I'm writing this from a mac, because my 4-year old PC monitor finally died. Annoying that. I've coded up a brute-force inter/intra choice function (should cut bitrates significantly in action scenes) and a *possibly* faster h.263 quantiser, but I've got nothing to test it on #@$!

@doom9 - when are you intending to perform the tests?

-h

Doom9
19th January 2002, 00:42
@doom9 - when are you intending to perform the tests?
as soon as possible.. some time next week after having encoded the source in all codecs... I've already done the 1cd matrix rip in wm8, sbc and divx4 and vp3.. now starting xvid

actually.. I'm a bit confused.. there's no bitrate setting anywhere.. what do I do with the stats file once it has been generated?

-h
19th January 2002, 01:03
You load up the .stats file from the first pass in GKnot, perform whatever curve mods you feel like doing, then save the edited .stats file to a new file. In XviD, you specify *both* the first pass and second pass .stats files when doing the second pass.

Or so I'm led to believe.

And no it isn't too friendly yet :)

-h

Doom9
19th January 2002, 01:17
ok.. that's pretty much how I thought it would work. that means tomorrow I have my 1 cd case done and can move on to the 2cd stuff

gldblade
19th January 2002, 02:43
And as has been said before, don't use motion and luma correction in GKnot because XviD doesn't support them.

BlackSun
19th January 2002, 08:00
@h: I didn't got any problems with filesize and xiphrom

Doom9
19th January 2002, 13:31
2 things: xhiphrom: set the framerate to 23.976, load the stats file and it comes up with an error saying 23.976 is not valid integer.. that's of course correct but unless you do pal you have to enter floats

gknot: gknot does the calculations assuming 1k = 1024.. does that apply for xvid or does it use 1k = 1000? In the latter case it can't be used to properly calculate the 2nd pass curve.. and that may explain undersized files

Teegedeck
19th January 2002, 14:31
I calculate it as I do with DivX 3.11 and it's pretty precise: I got 2.8 MB filesize overshoot on my last 2-CD, and that's OK, I think. About the same with 1-CD.

Doom9
19th January 2002, 20:00
wohoo... xvid is the only codec to create a 700mb file as desired.. though I have to admit that I used the wrong interleave settings for sbc.. that's why it got undersized.. time to restart the sbc 2nd pass

-h
19th January 2002, 23:04
XviD is assuming that one Kilobit = 1000 bits, as per the MPEG4 spec. See CONFIG_KBPS in vfw/src/config.h

suxen_drol's bit bucket should adhere very closely to the desired file size..

-h

Teegedeck
20th January 2002, 11:27
Originally posted by -h
XviD is assuming that one Kilobit = 1000 bits, as per the MPEG4 spec. See CONFIG_KBPS in vfw/src/config.h

...so has it been adjusted to process the GKnot-modified .stats-files correctly? I would guess so.

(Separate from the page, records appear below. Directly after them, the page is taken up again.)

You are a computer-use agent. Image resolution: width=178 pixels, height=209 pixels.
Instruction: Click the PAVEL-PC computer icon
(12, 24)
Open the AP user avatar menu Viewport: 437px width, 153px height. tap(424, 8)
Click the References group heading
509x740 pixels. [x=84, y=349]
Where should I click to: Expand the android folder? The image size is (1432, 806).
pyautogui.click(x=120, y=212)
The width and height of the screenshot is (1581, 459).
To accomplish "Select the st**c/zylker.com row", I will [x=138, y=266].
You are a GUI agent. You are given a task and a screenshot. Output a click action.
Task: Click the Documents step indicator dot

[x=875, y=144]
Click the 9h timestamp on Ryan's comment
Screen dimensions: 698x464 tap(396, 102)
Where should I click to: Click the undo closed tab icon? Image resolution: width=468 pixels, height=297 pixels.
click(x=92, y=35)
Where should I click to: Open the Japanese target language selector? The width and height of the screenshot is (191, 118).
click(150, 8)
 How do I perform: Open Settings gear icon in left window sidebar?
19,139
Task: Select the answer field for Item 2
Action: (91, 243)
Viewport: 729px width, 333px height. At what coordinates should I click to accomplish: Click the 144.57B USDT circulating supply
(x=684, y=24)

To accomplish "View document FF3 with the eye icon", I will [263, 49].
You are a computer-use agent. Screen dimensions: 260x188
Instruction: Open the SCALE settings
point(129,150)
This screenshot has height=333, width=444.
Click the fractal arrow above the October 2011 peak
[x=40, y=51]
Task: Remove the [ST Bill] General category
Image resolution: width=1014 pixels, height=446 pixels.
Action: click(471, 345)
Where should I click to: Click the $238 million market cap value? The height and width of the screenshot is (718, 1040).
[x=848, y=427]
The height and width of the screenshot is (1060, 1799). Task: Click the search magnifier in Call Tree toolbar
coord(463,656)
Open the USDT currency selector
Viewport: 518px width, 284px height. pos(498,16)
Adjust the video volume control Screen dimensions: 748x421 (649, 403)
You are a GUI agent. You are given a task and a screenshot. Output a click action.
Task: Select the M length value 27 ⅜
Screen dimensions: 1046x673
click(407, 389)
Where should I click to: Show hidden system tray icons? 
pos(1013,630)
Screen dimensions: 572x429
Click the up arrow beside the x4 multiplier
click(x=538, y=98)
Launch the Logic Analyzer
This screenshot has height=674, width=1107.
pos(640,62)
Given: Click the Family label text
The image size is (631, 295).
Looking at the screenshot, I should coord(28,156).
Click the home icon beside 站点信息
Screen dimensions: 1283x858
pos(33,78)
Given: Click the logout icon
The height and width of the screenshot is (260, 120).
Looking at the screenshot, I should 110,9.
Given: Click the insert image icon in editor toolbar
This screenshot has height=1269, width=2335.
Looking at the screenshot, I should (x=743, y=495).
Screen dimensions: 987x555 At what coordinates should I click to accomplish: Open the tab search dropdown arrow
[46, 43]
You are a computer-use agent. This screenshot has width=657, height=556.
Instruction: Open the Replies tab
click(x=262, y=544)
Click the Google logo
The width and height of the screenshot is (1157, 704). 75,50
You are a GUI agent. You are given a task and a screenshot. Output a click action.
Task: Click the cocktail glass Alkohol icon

suxen_drol's bit bucket should adhere very closely to the desired file size..[/B]
BlackSun, have you changed anything in your 2-pass-formula, since you released Ximorph?

BlackSun
21st January 2002, 06:54
@Doom9: thanks, as I only have PAL Movie, I didn't tested with Float value :p



BlackSun, have you changed anything in your 2-pass-formula, since you released Ximorph?